Text for analysis:

________

Thursday, Oct. 31, 2019
News 12 This Morning
Nurses at AUMC are helping patients feel more comfortable at the end of their lives. (Source: WRDW)
AUGUSTA, Ga. (WRDW/WAGT) -- Anyone who's ever sat with someone in their final moments knows how hard that time can be. That's why a nurse in one of Augusta University's ICUs created something to make a really hard time a little easier.
Walking the halls of AUMC is routine for those who work there, but for others, it can trigger feelings of grief and sadness. For some of them walking these halls was the worst day of their life.
"We can do amazing things for people in medicine, but we're all human and we all hit that point where it will be time," said Stephani Haug, a registered nurse at Augusta University Medical Center.
That time, the end of your life, can be hard to talk about. It's something registered nurses like Stephani see often.
"When I came here I realized there wasn't a whole lot of support for adult folks who would pass away in the hospital."
In a time where you may feel like you can't do anything, Stephani wanted to do something. That's how the "butterfly cart" came to be.
"I really feel passionate that people should feel respected, and they should be given love and dignity in that time frame."
The cart itself is unmistakable, painted in lavender with little blue butterflies -- that's a symbol the hospital uses toward the end of a patient's life.
"Fuzzy blankets, fuzzy socks," Stephani goes through some of the items she uses to help make the patient smile. She also puts in bibles, tissues, and keepsakes.
"We do card stock with handprints."
Stephani also prints out EKGs of heartbeats for families to take home, tied with a small ribbon,
It's A small way to support, something Stephani thinks should always be done, at the end of someone's life.
"They gave their families, they gave others of themselves their whole entire lives. I'd like to give that back a little bit before they say goodbye."

________

Required action 1:
Answer these questions using the butterfly cart story above:
(a) What is Stephani Haug's job, and where does she work?
(b) How is the cart painted?
(c) What does Stephani print out for families to take home?
Required action 2: Retype the stretch of the butterfly cart story from "That time, the" through "tissues, and keepsakes." with no changes.

Exercise data:
________

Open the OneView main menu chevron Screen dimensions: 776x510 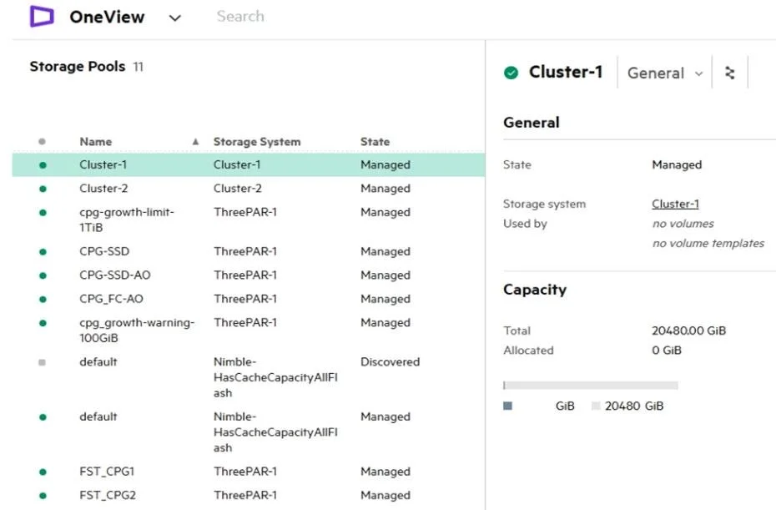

________

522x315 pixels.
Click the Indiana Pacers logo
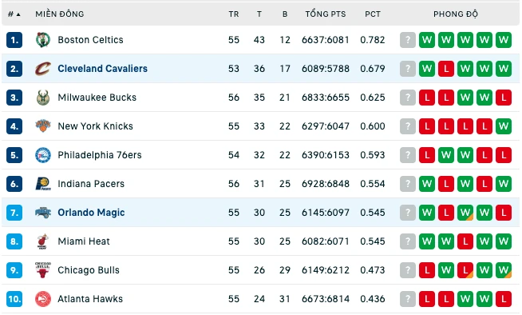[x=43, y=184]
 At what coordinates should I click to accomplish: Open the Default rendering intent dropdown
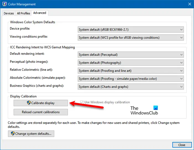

________

Result 1:
(a) She is a registered nurse at Augusta University Medical Center.
(b) It is painted lavender with little blue butterflies.
(c) She prints out EKGs of heartbeats, tied with a small ribbon.

Result 2:
That time, the end of your life, can be hard to talk about. It's something registered nurses like Stephani see often.
"When I came here I realized there wasn't a whole lot of support for adult folks who would pass away in the hospital."
In a time where you may feel like you can't do anything, Stephani wanted to do something. That's how the "butterfly cart" came to be.
"I really feel passionate that people should feel respected, and they should be given love and dignity in that time frame."
The cart itself is unmistakable, painted in lavender with little blue butterflies -- that's a symbol the hospital uses toward the end of a patient's life.
"Fuzzy blankets, fuzzy socks," Stephani goes through some of the items she uses to help make the patient smile. She also puts in bibles, tissues, and keepsakes.